We also compared the patterns of histone modifications on expressed and silent genes in euchromatin and heterochromatin (Extended Data Fig. 2c and Supplementary Fig. 36). We previously reported prominent depletion of H3K9me3 at TSSs and high levels of H3K9me3 in the gene bodies of expressed genes located in fly heterochromatin14, and now find a similar pattern in human (Extended Data Fig. 2c and Supplementary Fig. 36). In these two species, H3K9me3 is highly enriched in the body of both expressed and silent genes in heterochromatic regions. In contrast, expressed genes in worm heterochromatin have lower H3K9me3 enrichment across gene bodies compared to silent genes (Extended Data Fig. 2c and Supplementary Figs 36, and 37). There are also conspicuous differences in the patterns of H3K27me3 in the three organisms. In human and fly, H3K27me3 is highly associated with silent genes in euchromatic regions, but not with silent genes in heterochromatic regions. In contrast, consistent with the worm-specific association between H3K27me3 and H3K9me3, we observe high levels of H3K27me3 on silent genes in worm heterochromatin, whereas silent euchromatic genes show modest enrichment of H3K27me3 (Extended Data Fig. 2c and Supplementary Fig. 36).

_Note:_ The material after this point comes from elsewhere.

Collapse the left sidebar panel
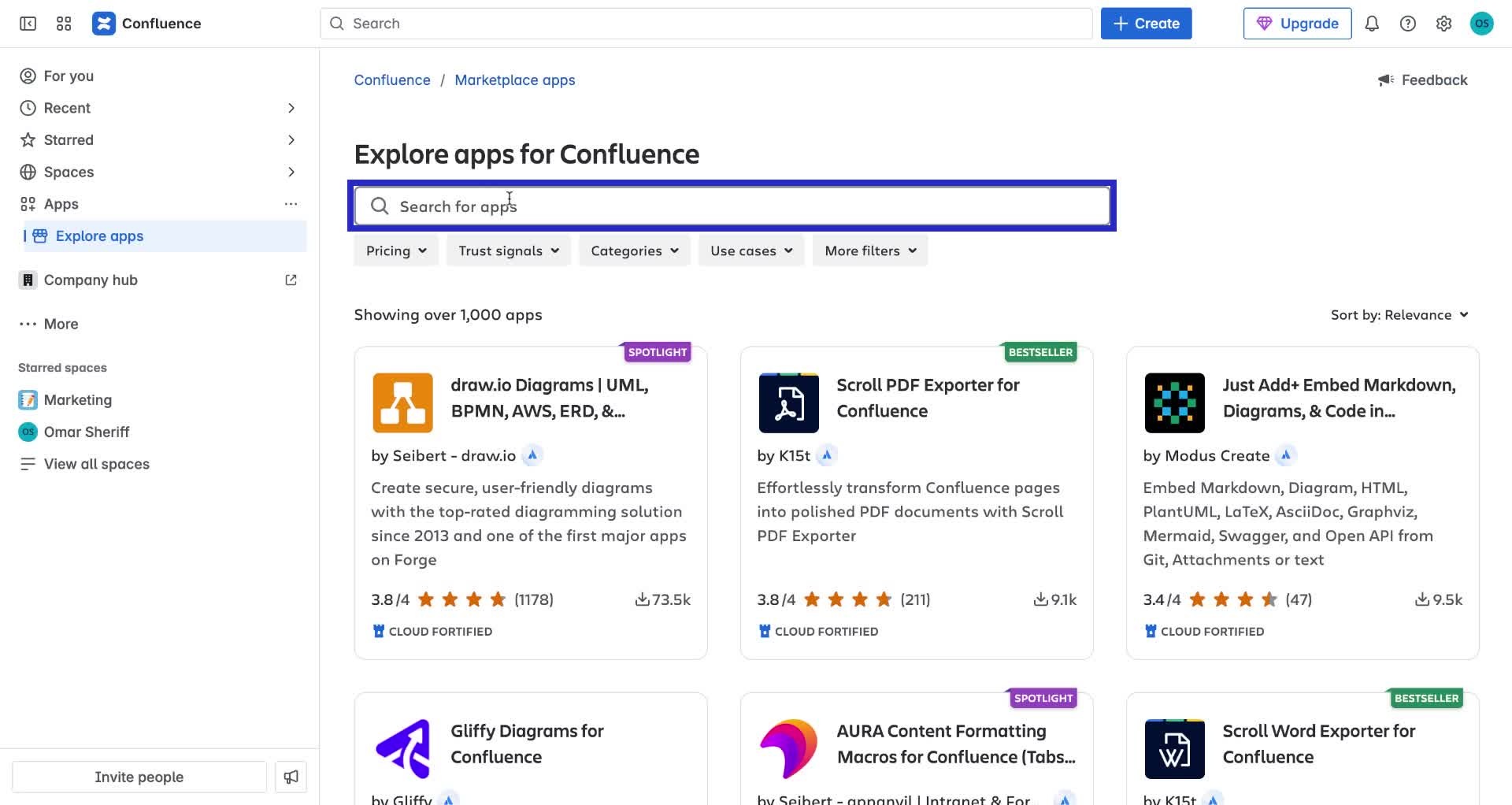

Our results suggest three distinct types of repressed chromatin (Extended Data Fig. 3). The first contains H3K27me3 with little or no H3K9me3 (human and fly states 10 and 11, and worm state 11), corresponding to developmentally regulated Polycomb-silenced domains in human and fly, and probably in worm as well. The second is enriched for H3K9me3 and lacks H3K27me3 (human and fly states 12 and 13), corresponding to constitutive, predominantly pericentric heterochromatin in human and fly, which is essentially absent from the worm genome. The third contains both H3K9me3 and H3K27me3 and occurs predominantly in worm (worm states 10, 12 and 13). Co-occurrence of these marks is consistent with the observation that H3K9me3 and H3K27me3 are both required for silencing of heterochromatic transgenes in worms16. H3K9me3 and H3K27me3 may reside on the same or adjacent nucleosomes in individual cells17,18; alternatively the two marks may occur in different cell types in the embryos and larvae analysed here. Further studies are needed to resolve this and determine the functional consequences of the overlapping distributions of H3K9me3 and H3K27me3 observed in worm.

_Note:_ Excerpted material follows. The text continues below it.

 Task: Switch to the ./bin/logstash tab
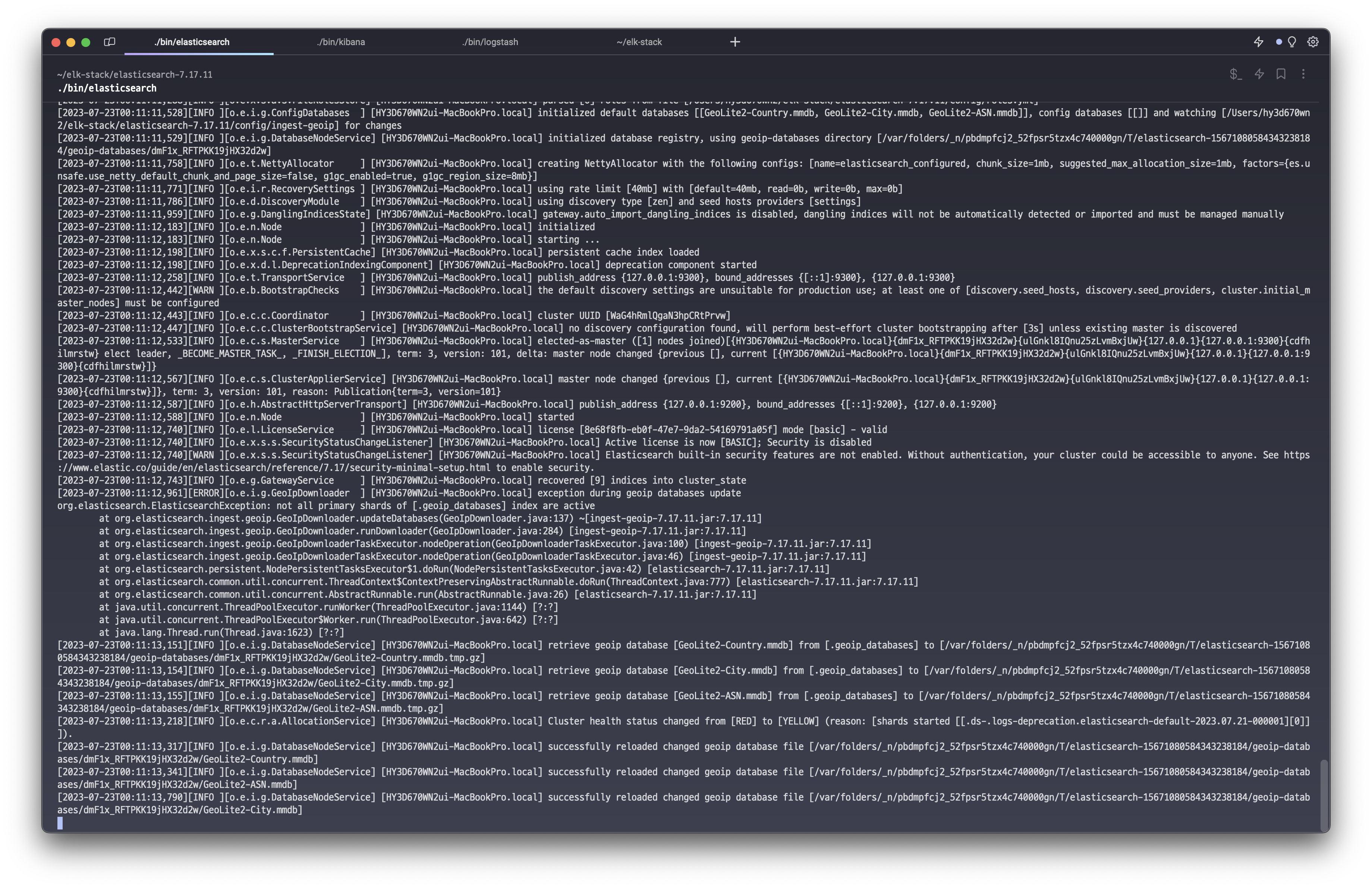[490, 42]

Genome-wide chromatin conformation capture (Hi-C) assays have revealed prominent topological domains in human19 and fly20,21. Although their boundaries are enriched for insulator elements and active genes19,20 (Supplementary Fig. 38), the interiors generally contain a relatively uniform chromatin state: active, Polycomb-repressed, heterochromatin, or low signal22 (Supplementary Fig. 39). We found that chromatin state similarity between neighbouring regions correlates with chromatin interaction domains determined by Hi-C (Fig. 3c, Supplementary Fig. 40 and Supplementary Methods). This suggests that topological domains can be largely predicted by chromatin marks when Hi-C data are not available (Supplementary Figs 41 and 42).

C. elegans and D. melanogaster have been used extensively for understanding human gene function, development and disease. Our analyses of chromatin architecture and the large public resource we have generated provide a blueprint for interpreting experimental results in these model systems, extending their relevance to human biology. They also provide a foundation for researchers to investigate how diverse genome functions are regulated in the context of chromatin structure.